To delete all the resources created in this example, please follow the following steps:

  1. Delete the s3 RuleFilterBucket: Go to S3 and your bucket will be with name like iot-backend-rulefilterbucket-xxxxxxxxxxx, delete all the contents of the bucket and then delete the bucket itself.
  2. Delete the IoT Policy: Go to the IoT Core > Secure > Policies, select serverless-iot-backend-policy and delete it.
  3. Delete the IoT Thing: Go to the IoT Core > Manage > Things, select serverless-iot-backend-thing and delete it.
  4. Finally, you should go to CloudFormation console and select the stack with name iot-backend and click the delete button. This will delete all the other resources created in this example.

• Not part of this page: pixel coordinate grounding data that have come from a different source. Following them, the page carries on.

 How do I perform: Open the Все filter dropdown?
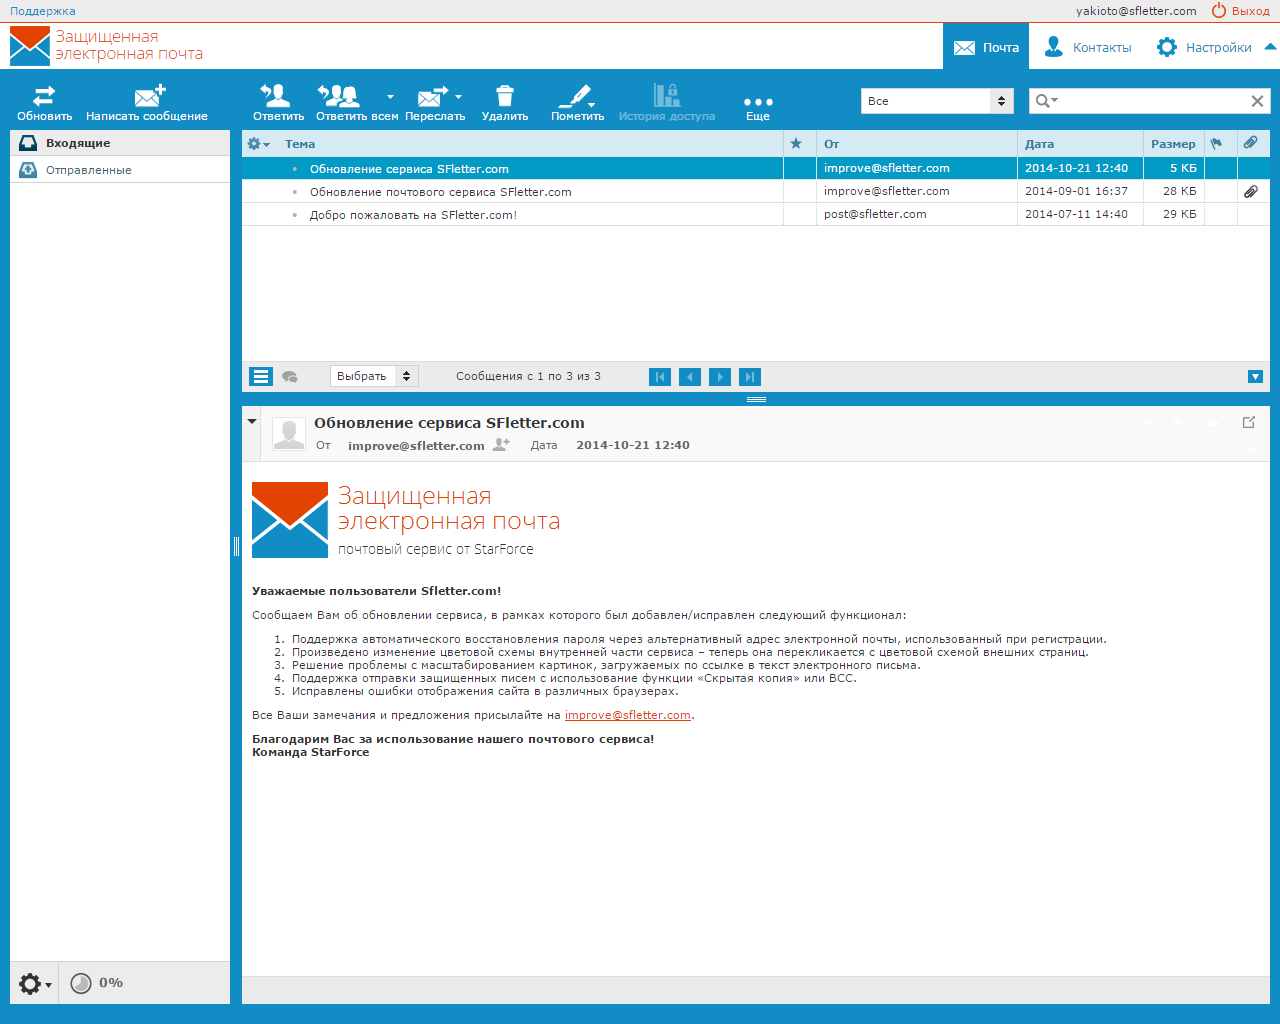point(937,101)
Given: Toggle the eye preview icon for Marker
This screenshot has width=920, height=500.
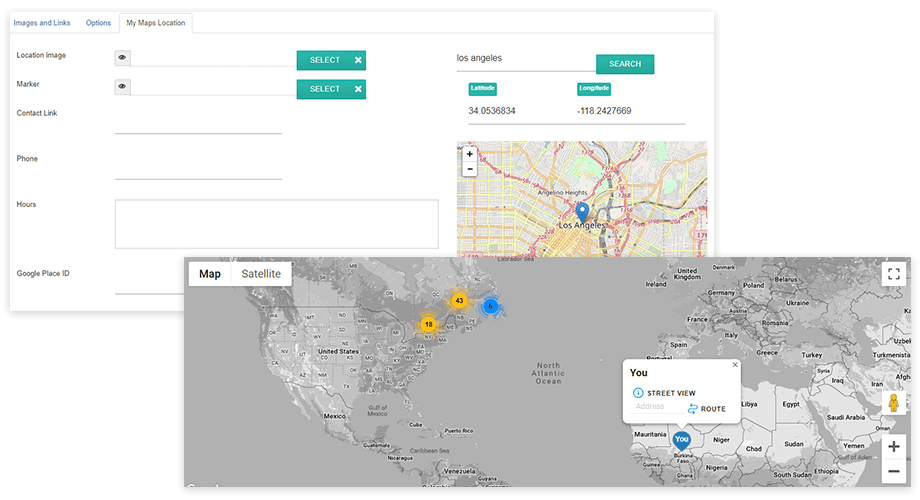Looking at the screenshot, I should click(x=122, y=87).
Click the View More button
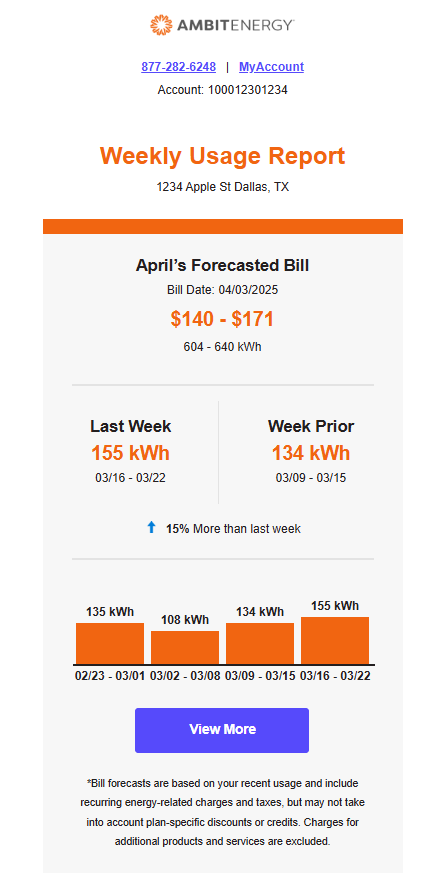The image size is (446, 883). point(222,730)
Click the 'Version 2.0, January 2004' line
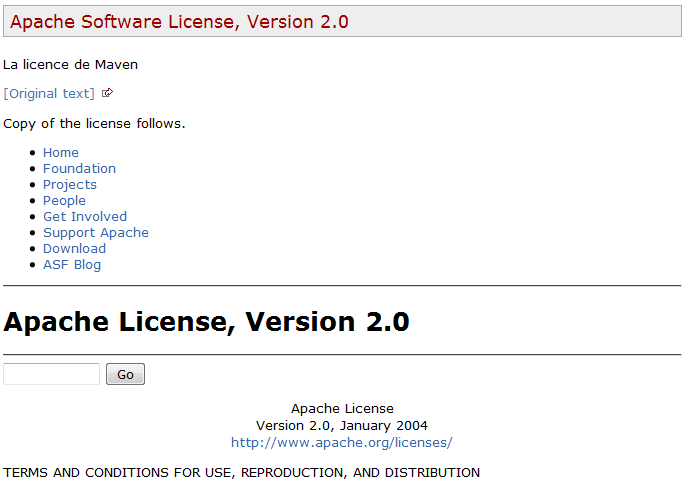 tap(342, 425)

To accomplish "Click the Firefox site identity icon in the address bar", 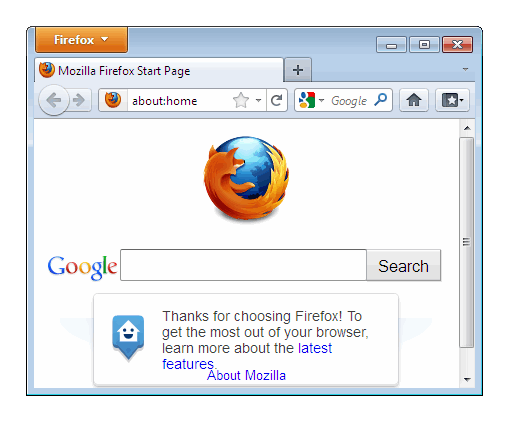I will coord(113,100).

CloudFormation Template Resources

Resources

The provided template creates the following resources:

  • ECInstanceProfile - We need devices that will monitor the soil humidity/temperature. In this example we are using an EC2 instance that will simulate the data generated by devices and send it to the MQTT Queue. We are using SSM Systems Manager to launch this instance.

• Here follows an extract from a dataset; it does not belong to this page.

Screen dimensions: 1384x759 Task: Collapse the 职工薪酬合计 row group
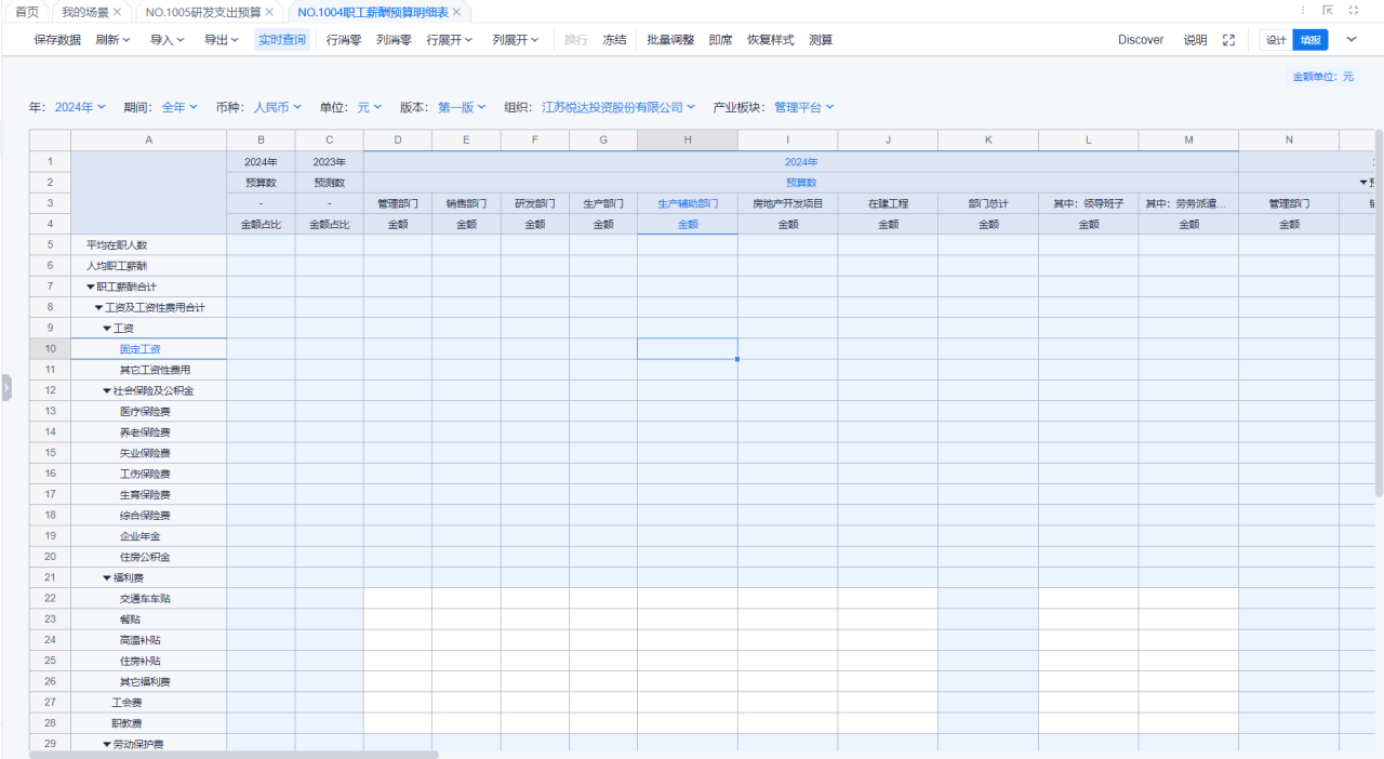tap(91, 287)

    AWS Systems Manager is an AWS service that you can use to view and control your infrastructure on AWS. Using the Systems Manager console, you can view operational data from multiple AWS services and automate operational tasks across your AWS resources. Systems Manager helps you maintain security and compliance by scanning your managed instances and reporting on (or taking corrective action on) any policy violations it detects.

  • IoTPolicy - AWS IoT policies are JSON documents. AWS IoT policies allow you to control access to the AWS IoT data plane. The AWS IoT data plane consists of operations that allow you to connect to the AWS IoT message broker, send and receive MQTT messages.

  • IoTThing - This is the representation of devices in IoT. A thing is a representation of a specific device or logical entity. It can be a physical device or sensor (for example, a light bulb or a switch on a wall). It can also be a logical entity like an instance of an application or physical entity that does not connect to AWS IoT but is related to other devices that do (for example, a car that has engine sensors or a control panel).

  • RuleFilterBucket - An S3 bucket that holds the data that comes from the devices (soil sensors).

  • IoTTopicRule - Rules give your devices the ability to interact with AWS services. Rules are analyzed and actions are performed based on the MQTT topic stream. In this case the IoT Rule simply simply puts the data received from the devices to RuleFilterBucket in the following format: RuleFilterBucket/deviceId/Timestamp.

  • IoTFunctionPutImageEvent - This is an IoT topic rule. It triggers the lambda function to publish the message in SNS topic if the humidity falls below a certain threshold.

  • IoTFunction - This is the lambda function that that publishes the message in the SNS topic.

  • AlertSNSTopic - Amazon Simple Notification Service (SNS) is a highly available, durable, secure, fully managed pub/sub messaging service that enables you to decouple microservices, distributed systems, and serverless applications. Amazon SNS provides topics for high-throughput, push-based, many-to-many messaging. In our example we are using Amazon SNS topic, to fan out notifications to end users using email in case soil humidity falls below certain threshold.